▶ [BRIEF] Can you output the items from their first line through the line containing "coord(296,78)", including that line, as a JSON list of strings with one string per line and blank lines left out?

▶ [MATERIAL FOR THIS EXERCISE]

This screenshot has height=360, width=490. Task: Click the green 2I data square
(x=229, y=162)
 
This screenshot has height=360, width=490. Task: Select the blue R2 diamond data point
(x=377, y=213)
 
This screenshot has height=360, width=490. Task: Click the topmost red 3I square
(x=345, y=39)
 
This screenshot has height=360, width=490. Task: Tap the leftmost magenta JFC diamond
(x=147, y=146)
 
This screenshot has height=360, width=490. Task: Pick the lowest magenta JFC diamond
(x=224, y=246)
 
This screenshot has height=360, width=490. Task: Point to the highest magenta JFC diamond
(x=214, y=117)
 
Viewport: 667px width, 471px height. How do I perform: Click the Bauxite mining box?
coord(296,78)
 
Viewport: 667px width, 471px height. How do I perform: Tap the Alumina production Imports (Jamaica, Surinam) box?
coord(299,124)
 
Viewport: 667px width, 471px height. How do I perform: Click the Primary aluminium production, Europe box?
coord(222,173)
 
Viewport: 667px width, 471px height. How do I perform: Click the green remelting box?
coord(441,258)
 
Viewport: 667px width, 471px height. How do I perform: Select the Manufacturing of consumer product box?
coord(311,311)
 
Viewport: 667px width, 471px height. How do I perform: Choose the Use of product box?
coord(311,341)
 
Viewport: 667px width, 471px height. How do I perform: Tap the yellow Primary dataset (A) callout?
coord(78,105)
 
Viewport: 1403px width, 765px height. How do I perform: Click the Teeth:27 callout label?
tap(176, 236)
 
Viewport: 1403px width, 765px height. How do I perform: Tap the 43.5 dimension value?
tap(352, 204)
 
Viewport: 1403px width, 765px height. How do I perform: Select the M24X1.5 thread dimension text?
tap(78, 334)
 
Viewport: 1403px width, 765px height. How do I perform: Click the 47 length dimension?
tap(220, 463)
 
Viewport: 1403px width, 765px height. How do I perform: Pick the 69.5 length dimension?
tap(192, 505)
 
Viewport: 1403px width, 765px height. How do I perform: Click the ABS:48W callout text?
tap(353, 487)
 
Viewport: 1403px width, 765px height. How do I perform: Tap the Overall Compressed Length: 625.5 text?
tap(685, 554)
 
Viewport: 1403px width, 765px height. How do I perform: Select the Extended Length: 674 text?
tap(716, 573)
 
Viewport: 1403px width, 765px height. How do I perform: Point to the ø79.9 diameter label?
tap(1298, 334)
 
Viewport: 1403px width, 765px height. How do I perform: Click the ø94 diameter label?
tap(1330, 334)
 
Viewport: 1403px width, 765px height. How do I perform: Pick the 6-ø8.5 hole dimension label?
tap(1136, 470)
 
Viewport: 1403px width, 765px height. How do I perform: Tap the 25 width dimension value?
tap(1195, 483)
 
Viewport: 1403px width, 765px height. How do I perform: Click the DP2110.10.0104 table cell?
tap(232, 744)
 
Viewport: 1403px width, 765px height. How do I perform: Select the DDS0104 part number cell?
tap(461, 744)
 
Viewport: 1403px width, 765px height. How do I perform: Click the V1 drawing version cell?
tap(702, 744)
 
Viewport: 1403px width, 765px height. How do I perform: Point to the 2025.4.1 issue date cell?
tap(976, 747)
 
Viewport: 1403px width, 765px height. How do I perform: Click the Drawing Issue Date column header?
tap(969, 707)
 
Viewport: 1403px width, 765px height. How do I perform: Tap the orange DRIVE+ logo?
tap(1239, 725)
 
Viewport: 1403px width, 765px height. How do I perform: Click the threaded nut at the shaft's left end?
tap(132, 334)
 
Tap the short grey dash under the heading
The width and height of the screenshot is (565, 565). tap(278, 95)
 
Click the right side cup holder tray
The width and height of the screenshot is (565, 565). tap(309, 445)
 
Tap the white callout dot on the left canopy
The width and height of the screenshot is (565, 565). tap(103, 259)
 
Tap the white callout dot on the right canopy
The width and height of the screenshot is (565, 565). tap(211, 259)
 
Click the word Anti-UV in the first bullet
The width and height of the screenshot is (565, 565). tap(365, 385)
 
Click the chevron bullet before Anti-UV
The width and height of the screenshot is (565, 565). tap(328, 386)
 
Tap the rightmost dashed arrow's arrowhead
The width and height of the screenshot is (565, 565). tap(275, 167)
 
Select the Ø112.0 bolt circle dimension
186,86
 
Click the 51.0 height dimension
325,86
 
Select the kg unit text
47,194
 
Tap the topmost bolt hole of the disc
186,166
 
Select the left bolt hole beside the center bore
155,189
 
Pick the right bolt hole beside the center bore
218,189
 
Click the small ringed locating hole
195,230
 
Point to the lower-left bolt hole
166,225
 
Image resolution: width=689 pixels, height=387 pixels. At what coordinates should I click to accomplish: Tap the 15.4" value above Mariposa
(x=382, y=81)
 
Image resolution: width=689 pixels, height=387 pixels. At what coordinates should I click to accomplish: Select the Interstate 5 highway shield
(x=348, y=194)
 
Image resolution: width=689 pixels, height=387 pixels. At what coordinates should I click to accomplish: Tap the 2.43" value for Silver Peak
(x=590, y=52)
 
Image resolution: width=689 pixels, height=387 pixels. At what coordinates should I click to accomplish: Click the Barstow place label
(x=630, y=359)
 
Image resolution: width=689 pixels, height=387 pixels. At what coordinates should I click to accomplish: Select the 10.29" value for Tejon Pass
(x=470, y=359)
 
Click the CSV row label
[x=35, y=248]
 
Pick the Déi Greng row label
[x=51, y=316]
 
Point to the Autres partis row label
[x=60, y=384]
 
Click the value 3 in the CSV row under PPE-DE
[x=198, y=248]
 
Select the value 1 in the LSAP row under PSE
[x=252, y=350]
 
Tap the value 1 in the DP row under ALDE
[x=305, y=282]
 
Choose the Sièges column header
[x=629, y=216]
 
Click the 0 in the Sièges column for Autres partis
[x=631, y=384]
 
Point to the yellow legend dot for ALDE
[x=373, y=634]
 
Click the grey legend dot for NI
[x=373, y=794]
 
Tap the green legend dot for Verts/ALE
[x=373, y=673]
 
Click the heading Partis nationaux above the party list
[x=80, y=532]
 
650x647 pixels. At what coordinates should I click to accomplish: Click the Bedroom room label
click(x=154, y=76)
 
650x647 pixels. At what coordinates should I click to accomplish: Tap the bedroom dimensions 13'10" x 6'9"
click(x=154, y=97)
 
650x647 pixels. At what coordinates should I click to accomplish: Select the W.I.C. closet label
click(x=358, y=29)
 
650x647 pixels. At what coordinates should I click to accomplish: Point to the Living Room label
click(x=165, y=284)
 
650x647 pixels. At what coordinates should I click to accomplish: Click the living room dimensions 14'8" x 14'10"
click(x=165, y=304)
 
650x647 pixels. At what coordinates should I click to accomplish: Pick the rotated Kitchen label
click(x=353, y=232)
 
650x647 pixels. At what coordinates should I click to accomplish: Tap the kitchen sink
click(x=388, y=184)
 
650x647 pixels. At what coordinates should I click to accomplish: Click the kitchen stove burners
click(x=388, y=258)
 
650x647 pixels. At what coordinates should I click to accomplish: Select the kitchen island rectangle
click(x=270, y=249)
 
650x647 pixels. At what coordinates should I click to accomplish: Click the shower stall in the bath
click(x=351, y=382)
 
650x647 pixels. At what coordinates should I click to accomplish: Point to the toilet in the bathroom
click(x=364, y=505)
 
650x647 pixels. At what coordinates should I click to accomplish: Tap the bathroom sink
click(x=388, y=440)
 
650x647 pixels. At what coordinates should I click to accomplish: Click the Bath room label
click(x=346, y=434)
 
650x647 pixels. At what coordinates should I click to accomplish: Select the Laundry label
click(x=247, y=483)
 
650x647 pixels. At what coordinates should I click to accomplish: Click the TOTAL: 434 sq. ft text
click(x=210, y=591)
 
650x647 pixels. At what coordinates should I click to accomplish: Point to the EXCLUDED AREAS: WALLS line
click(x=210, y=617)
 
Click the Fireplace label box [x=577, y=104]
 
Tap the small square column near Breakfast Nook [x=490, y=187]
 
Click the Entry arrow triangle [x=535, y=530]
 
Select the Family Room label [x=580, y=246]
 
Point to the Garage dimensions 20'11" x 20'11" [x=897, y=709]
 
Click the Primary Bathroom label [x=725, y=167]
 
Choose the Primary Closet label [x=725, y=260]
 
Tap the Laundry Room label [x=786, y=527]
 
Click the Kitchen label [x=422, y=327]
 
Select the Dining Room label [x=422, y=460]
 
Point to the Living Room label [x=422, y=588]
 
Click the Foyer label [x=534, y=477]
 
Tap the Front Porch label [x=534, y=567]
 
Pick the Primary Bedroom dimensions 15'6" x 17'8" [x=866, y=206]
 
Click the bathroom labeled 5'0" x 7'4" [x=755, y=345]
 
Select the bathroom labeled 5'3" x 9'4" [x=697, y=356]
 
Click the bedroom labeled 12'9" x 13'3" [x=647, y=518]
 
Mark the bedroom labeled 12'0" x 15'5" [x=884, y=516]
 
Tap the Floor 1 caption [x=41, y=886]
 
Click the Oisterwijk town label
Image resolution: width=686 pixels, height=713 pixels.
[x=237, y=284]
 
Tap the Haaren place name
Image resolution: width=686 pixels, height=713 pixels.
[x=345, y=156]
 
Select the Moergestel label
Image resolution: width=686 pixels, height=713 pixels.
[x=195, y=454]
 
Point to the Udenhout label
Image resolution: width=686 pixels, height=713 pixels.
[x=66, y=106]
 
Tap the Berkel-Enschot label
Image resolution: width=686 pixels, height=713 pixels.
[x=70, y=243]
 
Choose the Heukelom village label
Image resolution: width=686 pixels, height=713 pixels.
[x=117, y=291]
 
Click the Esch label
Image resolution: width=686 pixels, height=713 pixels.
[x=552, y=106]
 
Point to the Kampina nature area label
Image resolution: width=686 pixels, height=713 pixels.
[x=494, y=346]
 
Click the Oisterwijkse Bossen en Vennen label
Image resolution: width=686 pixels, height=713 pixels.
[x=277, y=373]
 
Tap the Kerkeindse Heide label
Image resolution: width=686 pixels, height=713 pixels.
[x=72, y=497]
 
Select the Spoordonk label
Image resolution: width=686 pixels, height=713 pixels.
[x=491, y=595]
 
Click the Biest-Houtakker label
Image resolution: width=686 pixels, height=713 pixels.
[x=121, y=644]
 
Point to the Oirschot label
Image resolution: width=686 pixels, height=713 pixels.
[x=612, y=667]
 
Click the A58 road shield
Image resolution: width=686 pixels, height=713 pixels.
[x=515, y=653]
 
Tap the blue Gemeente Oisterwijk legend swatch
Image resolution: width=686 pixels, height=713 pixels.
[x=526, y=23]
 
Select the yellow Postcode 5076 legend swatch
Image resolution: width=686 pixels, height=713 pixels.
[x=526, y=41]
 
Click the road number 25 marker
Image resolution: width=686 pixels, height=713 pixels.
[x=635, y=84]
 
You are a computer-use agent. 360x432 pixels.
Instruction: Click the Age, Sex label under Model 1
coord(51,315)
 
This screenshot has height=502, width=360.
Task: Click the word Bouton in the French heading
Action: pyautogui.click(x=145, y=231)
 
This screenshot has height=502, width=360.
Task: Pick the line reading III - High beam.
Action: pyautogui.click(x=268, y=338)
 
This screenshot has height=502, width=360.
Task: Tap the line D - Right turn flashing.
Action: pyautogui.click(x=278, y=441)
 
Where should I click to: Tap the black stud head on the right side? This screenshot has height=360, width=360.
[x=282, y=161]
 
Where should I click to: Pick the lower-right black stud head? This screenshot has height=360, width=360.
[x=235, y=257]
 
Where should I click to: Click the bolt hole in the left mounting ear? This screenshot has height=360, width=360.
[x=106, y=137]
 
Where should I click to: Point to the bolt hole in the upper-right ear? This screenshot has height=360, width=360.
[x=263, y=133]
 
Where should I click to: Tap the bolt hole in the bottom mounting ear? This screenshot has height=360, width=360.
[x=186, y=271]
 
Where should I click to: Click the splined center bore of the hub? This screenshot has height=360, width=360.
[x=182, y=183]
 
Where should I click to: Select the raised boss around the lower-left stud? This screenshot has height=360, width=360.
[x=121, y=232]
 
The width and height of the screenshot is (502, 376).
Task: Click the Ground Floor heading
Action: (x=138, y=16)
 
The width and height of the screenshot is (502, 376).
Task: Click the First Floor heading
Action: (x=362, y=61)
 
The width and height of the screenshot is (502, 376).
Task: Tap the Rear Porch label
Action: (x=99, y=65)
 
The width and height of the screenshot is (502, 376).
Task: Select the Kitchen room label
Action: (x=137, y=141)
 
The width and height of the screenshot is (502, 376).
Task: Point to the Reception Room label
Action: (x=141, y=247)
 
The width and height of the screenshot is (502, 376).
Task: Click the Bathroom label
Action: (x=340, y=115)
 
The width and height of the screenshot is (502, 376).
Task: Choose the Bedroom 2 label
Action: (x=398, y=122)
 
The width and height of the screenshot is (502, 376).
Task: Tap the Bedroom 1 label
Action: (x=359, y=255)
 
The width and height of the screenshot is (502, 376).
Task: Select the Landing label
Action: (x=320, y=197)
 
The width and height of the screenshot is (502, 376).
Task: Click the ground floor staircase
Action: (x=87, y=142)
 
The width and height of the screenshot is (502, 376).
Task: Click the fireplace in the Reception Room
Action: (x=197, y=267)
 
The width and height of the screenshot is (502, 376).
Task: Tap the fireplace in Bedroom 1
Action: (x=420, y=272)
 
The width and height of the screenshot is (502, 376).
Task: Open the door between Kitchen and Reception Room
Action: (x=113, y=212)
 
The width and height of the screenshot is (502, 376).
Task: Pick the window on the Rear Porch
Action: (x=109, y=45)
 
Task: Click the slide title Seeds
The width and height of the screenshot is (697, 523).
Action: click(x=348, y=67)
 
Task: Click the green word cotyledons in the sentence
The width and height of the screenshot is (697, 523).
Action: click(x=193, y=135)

▶ [REPLY TO THE EXERCISE]
[
  "This screenshot has height=360, width=490. Task: Click the green 2I data square",
  "(x=229, y=162)",
  "This screenshot has height=360, width=490. Task: Select the blue R2 diamond data point",
  "(x=377, y=213)",
  "This screenshot has height=360, width=490. Task: Click the topmost red 3I square",
  "(x=345, y=39)",
  "This screenshot has height=360, width=490. Task: Tap the leftmost magenta JFC diamond",
  "(x=147, y=146)",
  "This screenshot has height=360, width=490. Task: Pick the lowest magenta JFC diamond",
  "(x=224, y=246)",
  "This screenshot has height=360, width=490. Task: Point to the highest magenta JFC diamond",
  "(x=214, y=117)",
  "Viewport: 667px width, 471px height. How do I perform: Click the Bauxite mining box?",
  "coord(296,78)"
]